======== DATA SUPPLIED

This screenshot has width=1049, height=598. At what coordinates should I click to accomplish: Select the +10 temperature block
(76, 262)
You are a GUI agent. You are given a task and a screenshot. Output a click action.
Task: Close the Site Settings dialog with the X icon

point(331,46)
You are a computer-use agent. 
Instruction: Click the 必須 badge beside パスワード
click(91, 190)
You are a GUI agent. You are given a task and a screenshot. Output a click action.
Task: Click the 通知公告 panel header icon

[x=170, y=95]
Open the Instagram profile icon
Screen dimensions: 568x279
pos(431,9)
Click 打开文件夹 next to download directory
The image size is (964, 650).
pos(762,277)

================
======== DATA SUPPLIED

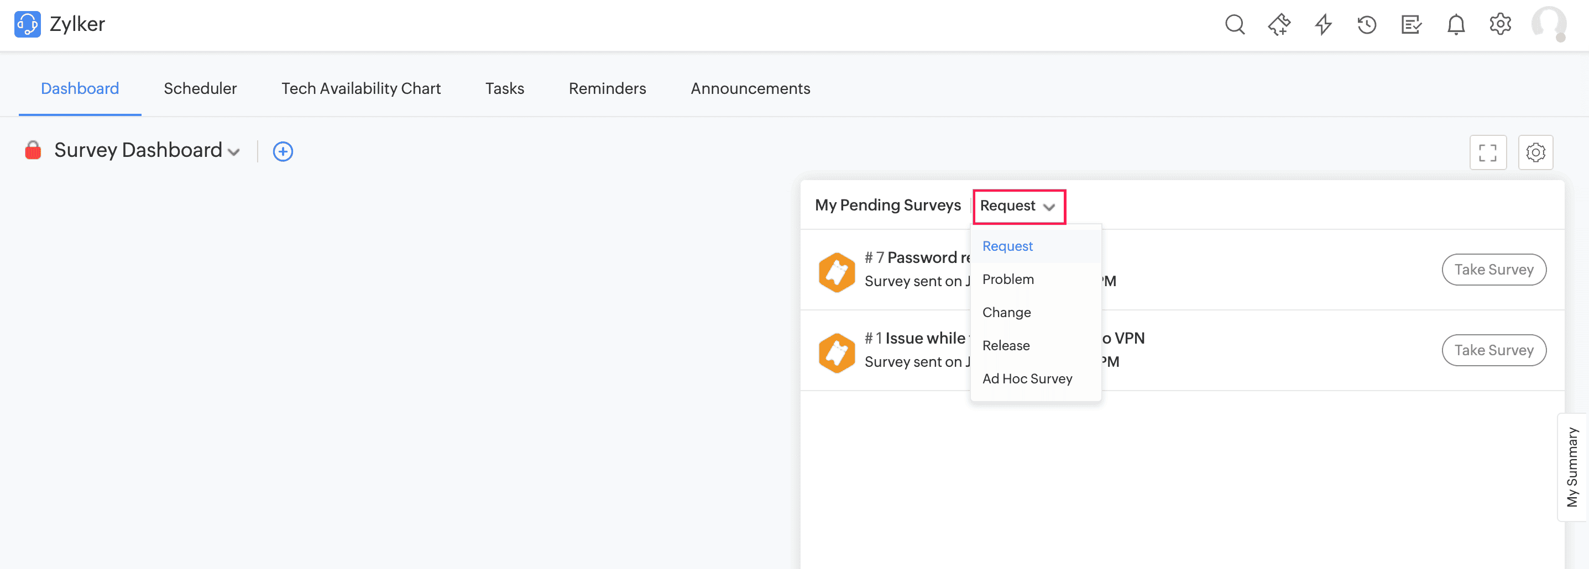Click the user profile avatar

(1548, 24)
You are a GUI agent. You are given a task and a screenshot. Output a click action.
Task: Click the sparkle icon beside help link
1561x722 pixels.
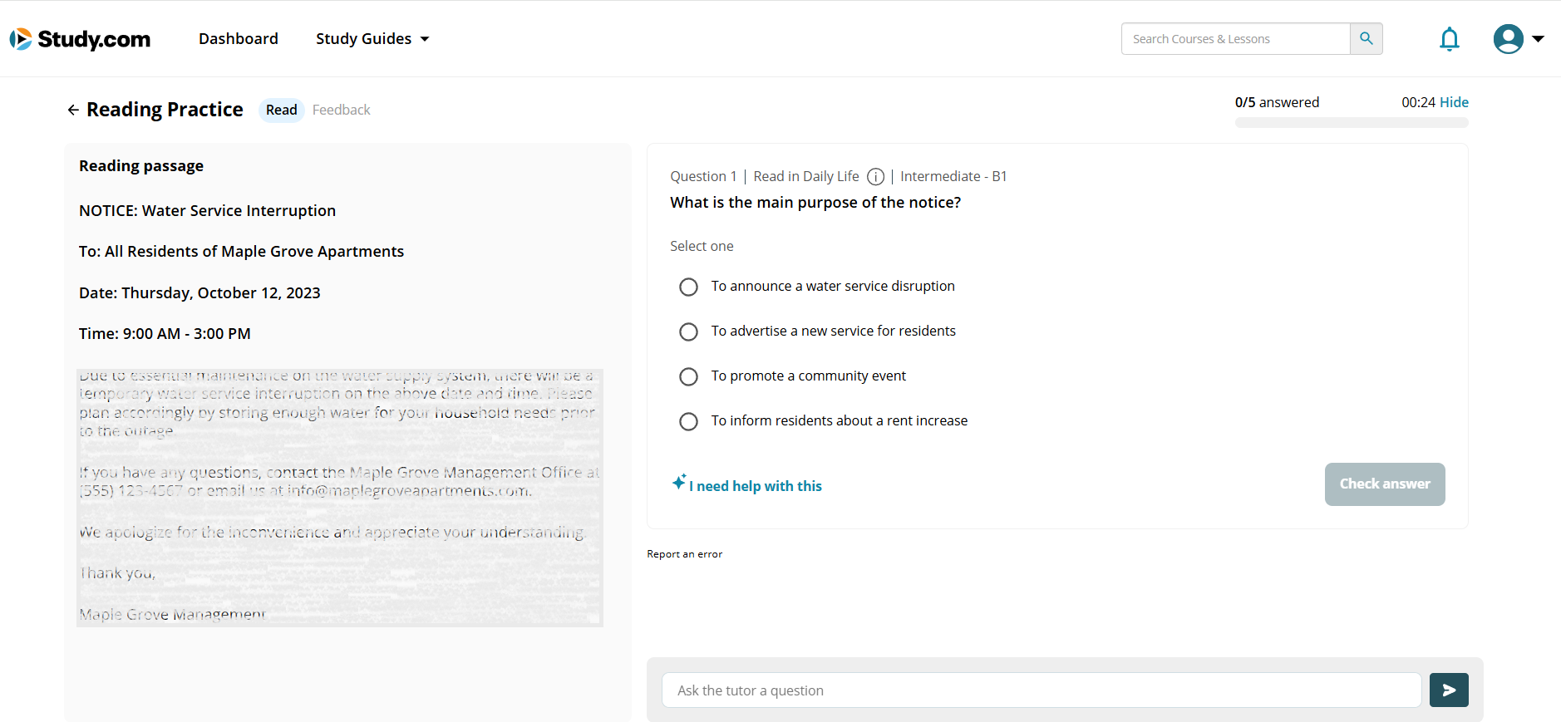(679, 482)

================

TASK ITEM:
Using the entries above, repeat only the lines from the one containing "Instruction: Click the 必須 badge beside パスワード" through the one containing "Click 打开文件夹 next to download directory", end lines included.

REPLY:
Instruction: Click the 必須 badge beside パスワード
click(91, 190)
You are a GUI agent. You are given a task and a screenshot. Output a click action.
Task: Click the 通知公告 panel header icon

[x=170, y=95]
Open the Instagram profile icon
Screen dimensions: 568x279
pos(431,9)
Click 打开文件夹 next to download directory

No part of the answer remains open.